Pür dikkat kulak kesilmiş olmanın verdiği yorgunluk ile yaşlı zâta anlattıklarından ötürü teşekkürler etmeye başlamıştık ki:

“Çok üzücü bir hususu da belirtmeden edemeyeceğim!” deyince, ister istemez yeniden kulak kesildik. O devam ediyordu:

“Türk Ordusu duruma hâkim olunca, maalesef bir ihbar furyası başladı! Bazıları, husûmet besledikleri kimseleri, isyanla bir alâkası olmadıkları hâlde ‘İsyana katılmıştır.’ diye resmî makamlara ihbarlar yağdırarak, kurunun yanında yaşın da yanmasına sebebiyet vermişlerdir. O karışık ve nazik günlerde, tam bir tahkikatın yapılmasına zaman ve zeminin müsaadesizliği; birçok masumun; rakiplerinin iftirasına kurban gitmesine sebep olmuştur.”

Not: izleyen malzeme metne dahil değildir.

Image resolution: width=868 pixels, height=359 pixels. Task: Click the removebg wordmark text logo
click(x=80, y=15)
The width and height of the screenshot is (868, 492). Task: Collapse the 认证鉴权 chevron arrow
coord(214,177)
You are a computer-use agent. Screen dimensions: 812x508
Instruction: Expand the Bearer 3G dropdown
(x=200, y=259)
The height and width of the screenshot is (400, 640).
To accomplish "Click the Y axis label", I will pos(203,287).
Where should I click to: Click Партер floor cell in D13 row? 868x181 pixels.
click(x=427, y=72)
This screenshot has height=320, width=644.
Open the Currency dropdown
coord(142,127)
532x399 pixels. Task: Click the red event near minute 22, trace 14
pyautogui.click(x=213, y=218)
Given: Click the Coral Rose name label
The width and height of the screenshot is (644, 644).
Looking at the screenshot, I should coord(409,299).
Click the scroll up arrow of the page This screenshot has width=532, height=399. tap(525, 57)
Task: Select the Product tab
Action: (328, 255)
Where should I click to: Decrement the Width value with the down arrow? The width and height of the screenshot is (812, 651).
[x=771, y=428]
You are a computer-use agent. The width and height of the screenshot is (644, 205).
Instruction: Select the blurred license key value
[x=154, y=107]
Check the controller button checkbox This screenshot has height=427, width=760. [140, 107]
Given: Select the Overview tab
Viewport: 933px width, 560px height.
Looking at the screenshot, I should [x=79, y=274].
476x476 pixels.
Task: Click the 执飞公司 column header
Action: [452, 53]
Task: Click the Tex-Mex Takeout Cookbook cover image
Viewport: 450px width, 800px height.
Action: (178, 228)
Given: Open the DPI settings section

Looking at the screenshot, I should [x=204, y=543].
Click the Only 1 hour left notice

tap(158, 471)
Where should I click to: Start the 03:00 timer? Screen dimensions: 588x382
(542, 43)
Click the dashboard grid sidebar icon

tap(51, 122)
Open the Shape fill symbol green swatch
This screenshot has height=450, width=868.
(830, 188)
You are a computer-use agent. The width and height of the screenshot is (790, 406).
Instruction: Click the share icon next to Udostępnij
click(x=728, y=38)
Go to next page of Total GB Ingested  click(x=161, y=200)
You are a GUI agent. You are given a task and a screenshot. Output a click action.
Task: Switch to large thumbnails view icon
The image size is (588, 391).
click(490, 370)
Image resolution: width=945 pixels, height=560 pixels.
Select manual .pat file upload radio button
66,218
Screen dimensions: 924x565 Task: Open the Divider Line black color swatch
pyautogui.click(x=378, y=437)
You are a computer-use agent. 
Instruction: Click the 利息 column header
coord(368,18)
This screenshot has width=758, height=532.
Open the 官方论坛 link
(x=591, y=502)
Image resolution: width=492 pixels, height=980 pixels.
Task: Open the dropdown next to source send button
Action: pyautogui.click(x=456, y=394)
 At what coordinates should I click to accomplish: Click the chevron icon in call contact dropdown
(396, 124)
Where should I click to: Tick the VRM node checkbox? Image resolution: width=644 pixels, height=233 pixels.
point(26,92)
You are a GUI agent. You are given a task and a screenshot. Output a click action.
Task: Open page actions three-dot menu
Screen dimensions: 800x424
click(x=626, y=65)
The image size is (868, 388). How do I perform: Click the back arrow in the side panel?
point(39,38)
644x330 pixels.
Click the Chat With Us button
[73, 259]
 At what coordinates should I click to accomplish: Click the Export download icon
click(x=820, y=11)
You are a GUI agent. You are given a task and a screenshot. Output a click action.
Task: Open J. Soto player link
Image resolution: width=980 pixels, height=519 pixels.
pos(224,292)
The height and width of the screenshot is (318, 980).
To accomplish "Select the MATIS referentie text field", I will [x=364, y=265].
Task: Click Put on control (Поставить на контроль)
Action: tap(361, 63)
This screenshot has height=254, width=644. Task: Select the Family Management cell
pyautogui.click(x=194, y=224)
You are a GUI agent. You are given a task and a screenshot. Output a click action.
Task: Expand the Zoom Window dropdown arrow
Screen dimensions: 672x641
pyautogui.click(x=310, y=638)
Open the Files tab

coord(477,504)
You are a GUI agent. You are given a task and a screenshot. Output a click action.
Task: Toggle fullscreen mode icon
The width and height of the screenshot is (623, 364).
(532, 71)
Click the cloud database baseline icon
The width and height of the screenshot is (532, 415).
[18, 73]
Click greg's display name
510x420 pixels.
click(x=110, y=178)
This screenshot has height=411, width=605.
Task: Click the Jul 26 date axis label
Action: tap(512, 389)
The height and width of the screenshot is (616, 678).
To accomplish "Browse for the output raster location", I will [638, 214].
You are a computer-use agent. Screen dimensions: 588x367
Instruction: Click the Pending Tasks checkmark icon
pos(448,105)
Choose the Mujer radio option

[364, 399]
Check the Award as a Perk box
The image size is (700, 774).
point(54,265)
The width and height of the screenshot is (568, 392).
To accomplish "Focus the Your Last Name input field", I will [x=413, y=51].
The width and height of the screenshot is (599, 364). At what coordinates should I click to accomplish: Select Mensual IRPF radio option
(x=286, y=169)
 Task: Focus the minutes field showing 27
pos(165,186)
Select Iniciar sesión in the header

Sustu. Daha fazla devam edemeyeceğini anlamıştık. Artık sesi titremeye başlamış, gözleri nemlenmişti. Dokunsak ağlayacaktı. Sessizce ayrıldım. Hem yürüyor, hem düşünüyordum.

Haklı olmak başka şey, Hak yolda olmak başka. İnsan, hem haklı olmalı, hem de Hak yolda bulunmalı. Dâva da Hak olmalı, dâvaya götürecek  yol / metot da. Çünkü inancımızda, gaye için her şey meşru ve mübah değil. Kaldı ki, samimi ve muhakemesiz kişilerin verdiği zararı, akıllı düşman veremez. Öyleyse Hak bir dâvada hem samimi ve içten, hem de mantıklı ve muhakemeli olmalı. 

Unutmayalım ki, Hak bir dâva Bâtıl metodlarla, geçici olarak söner. Bâtıl bir dâva, Hak metotlarla -geçici de olsa-  parlar. Fakat sonuçta şüphesiz yine Hak galebe eder.

Demek ki Şeyh Sait belki haklıydı ama isyan etmekle haksız oldu. Yanlış hareket etti. Nice müslüman kanının dökülmesine sebep oldu.

Çünkü yurt içinde kıyam ve isyana inancımız izin vermiyor. İrşat ve ikaza evet, kavga ve dövüşe hayır diyor. Velhasıl Ahmet, Mehmet ve Ömerlerin yaptıklarından; Hüseyin, Halil ve Kadirler mes’ûl tutulamaz. Aksi takdirde zulüm olur.

Bugünlerde olup bitenlere de yukarıda geçen hadiseler perspektifinden, ibretle bakmamız ve ona göre vaziyet almamız gerekmiyor mu?